For ranking changes, it is also useful to monitor the full funnel:

Candidate recall
Ranker win rate on exposed impressions
Final-surface engagement
Downstream business outcomes

Offline-to-online recommender evaluation flow

7.4 Re-ranking, freshness, diversity, and exploration

Pure exploitation can collapse catalog diversity. You need controlled exploration:

Epsilon-greedy or Thompson-style policies
Re-ranking for diversity/novelty
Periodic calibration checks

Google’s reranking material is especially useful here. In practice, re-ranking is where you inject constraints that the base ranker usually misses:

Freshness so the feed does not go stale
Diversity so near-duplicate items do not dominate
Fairness or marketplace balance so one creator, seller, or provider is not systematically overexposed
Local policy constraints such as demotions, blocks, maturity filters, or legal limits

This stage is often simpler than the main ranker, but it has outsized product impact because it controls the final list actually seen by the user.

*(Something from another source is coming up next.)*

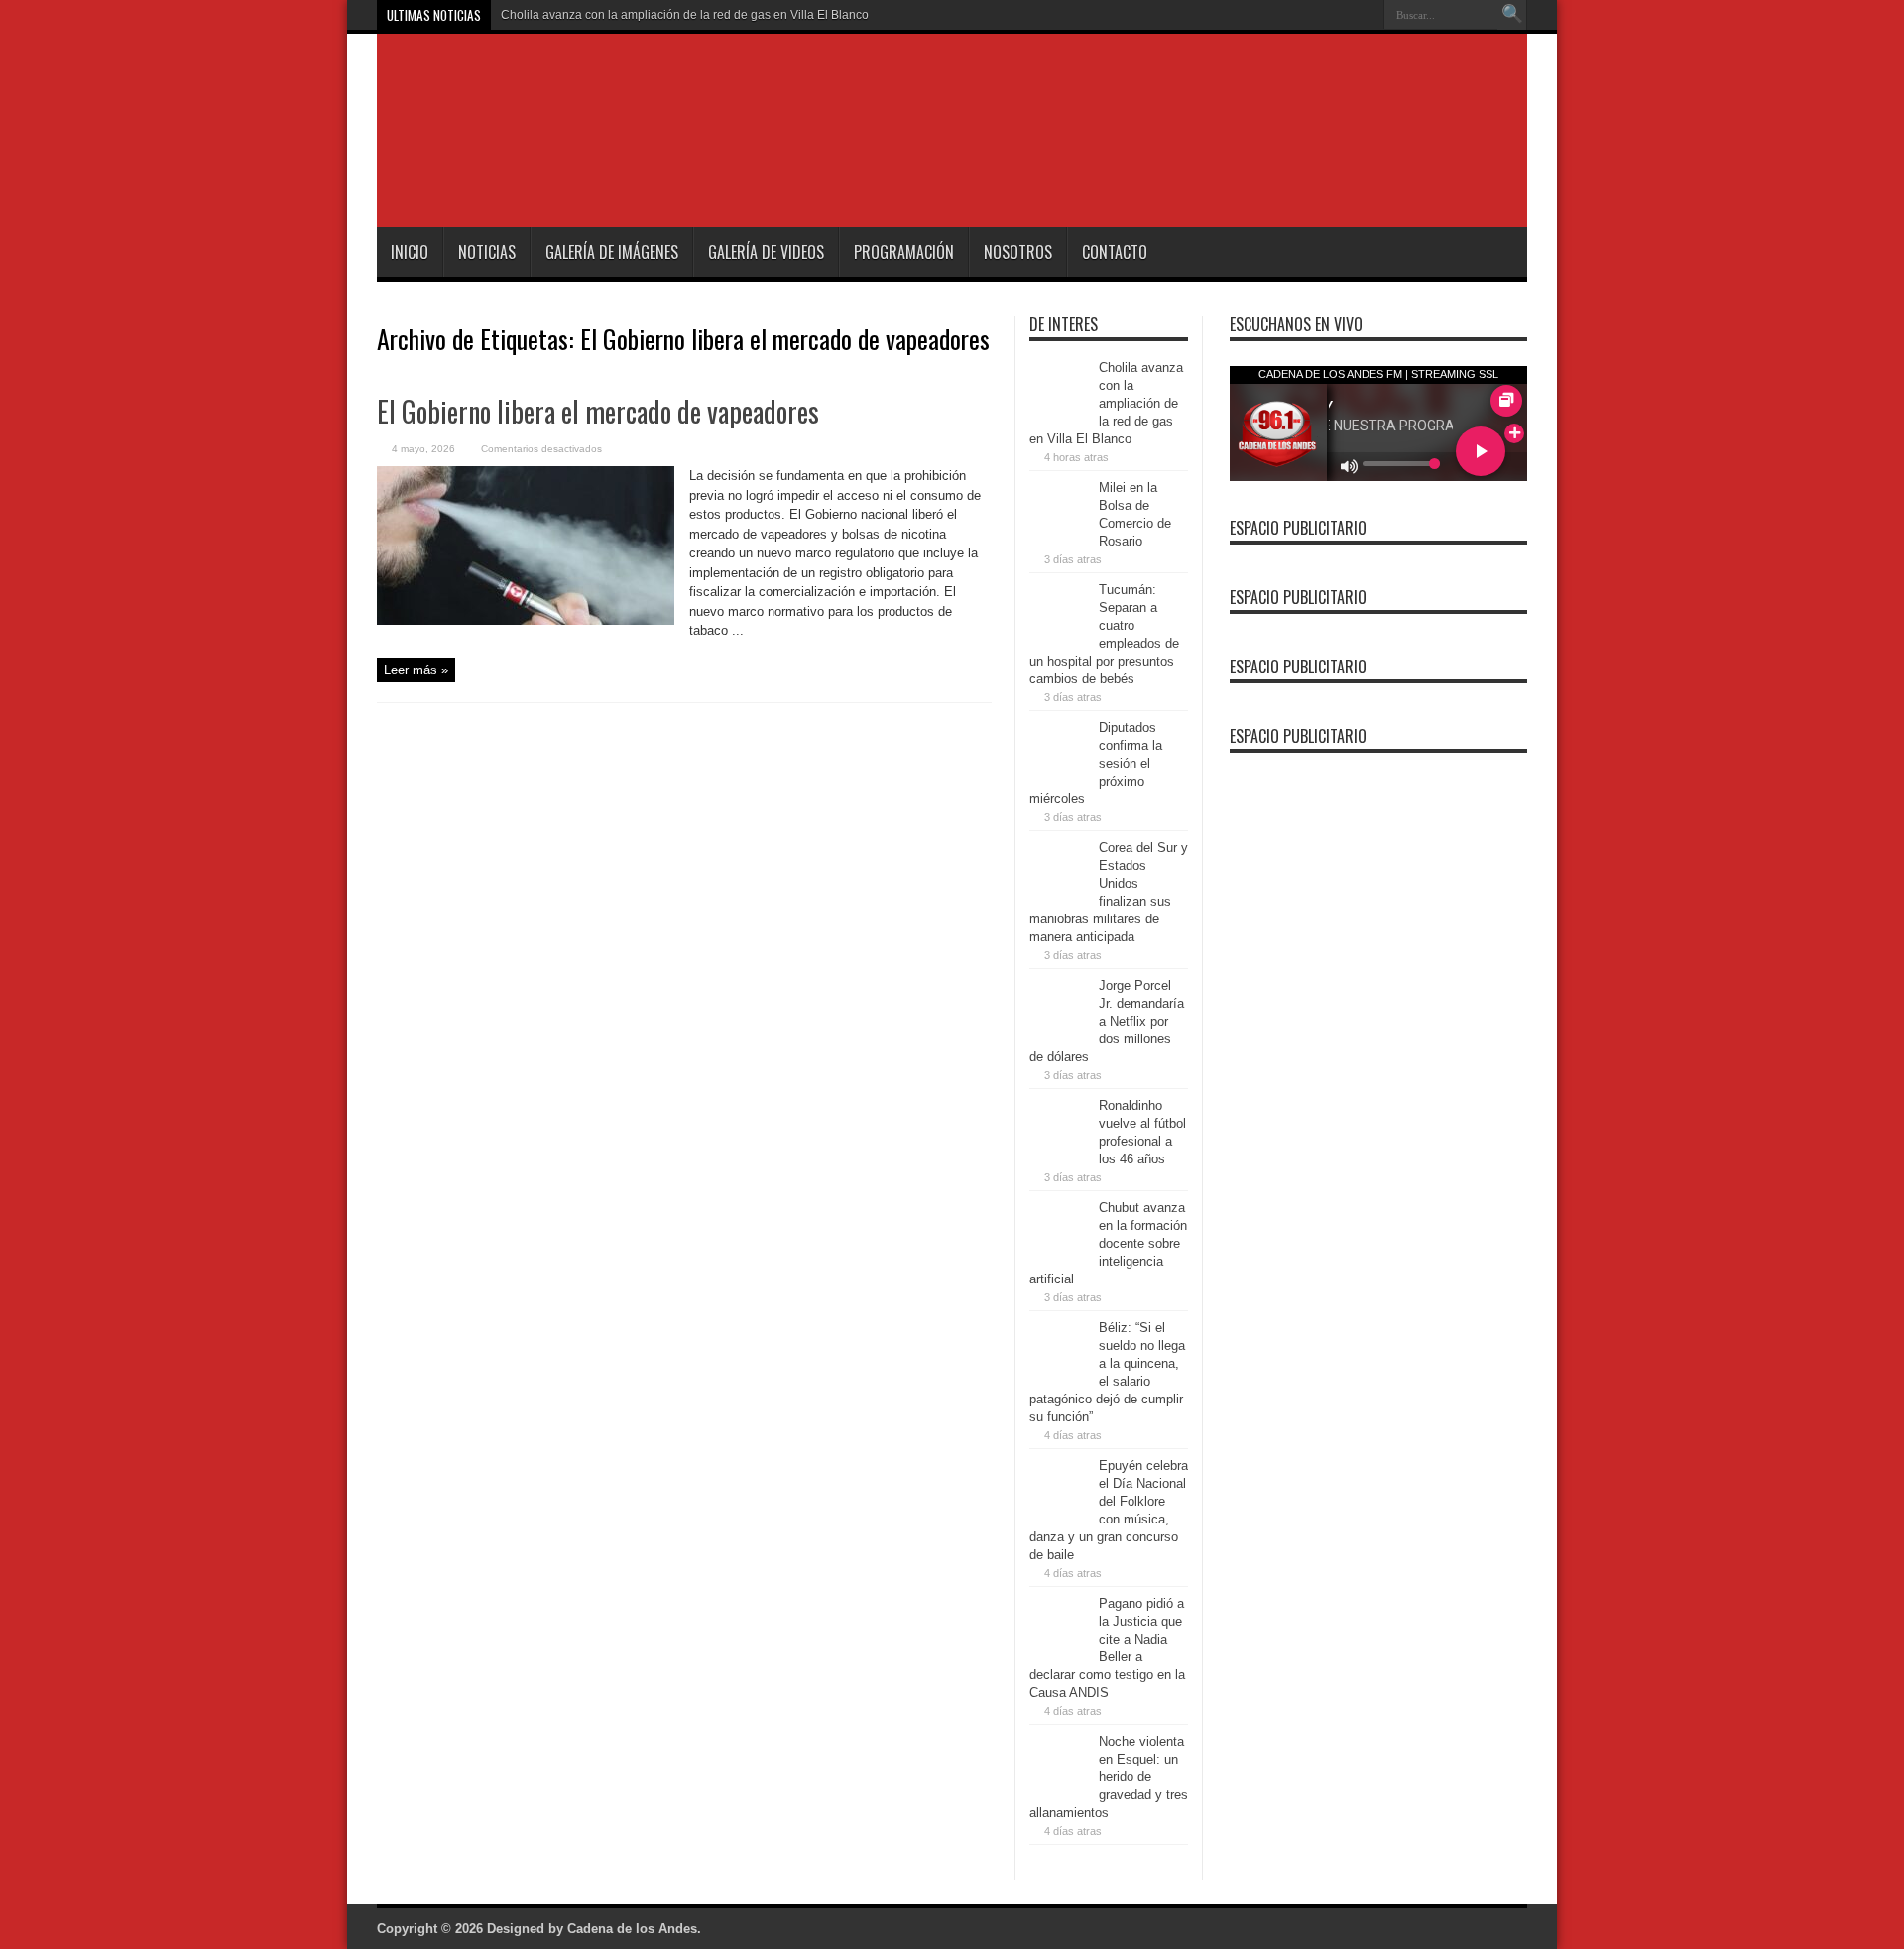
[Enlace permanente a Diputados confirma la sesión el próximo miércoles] (1059, 774)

7.5 Reliability and monitoring

Data scientists should treat recommenders as continuously monitored systems:

Feature drift and embedding drift
Candidate recall degradation
Online metric drift and alerting
Safe fallback policies

7.6 Recommended systems reading

If you want a broader production-systems reference beyond recommender-specific papers, Chip Huyen’s Designing Machine Learning Systems is a strong complement to this chapter.

It is not a recommender-systems book specifically, but it is useful for recommender practitioners because it covers the operational side of production ML: data pipelines, iterative development, deployment tradeoffs, monitoring, feedback loops, and the gap between offline model quality and deployed system behavior. That makes it a good companion once you move from method selection into long-term system ownership.

Last updated on Wed, Mar 11, 2026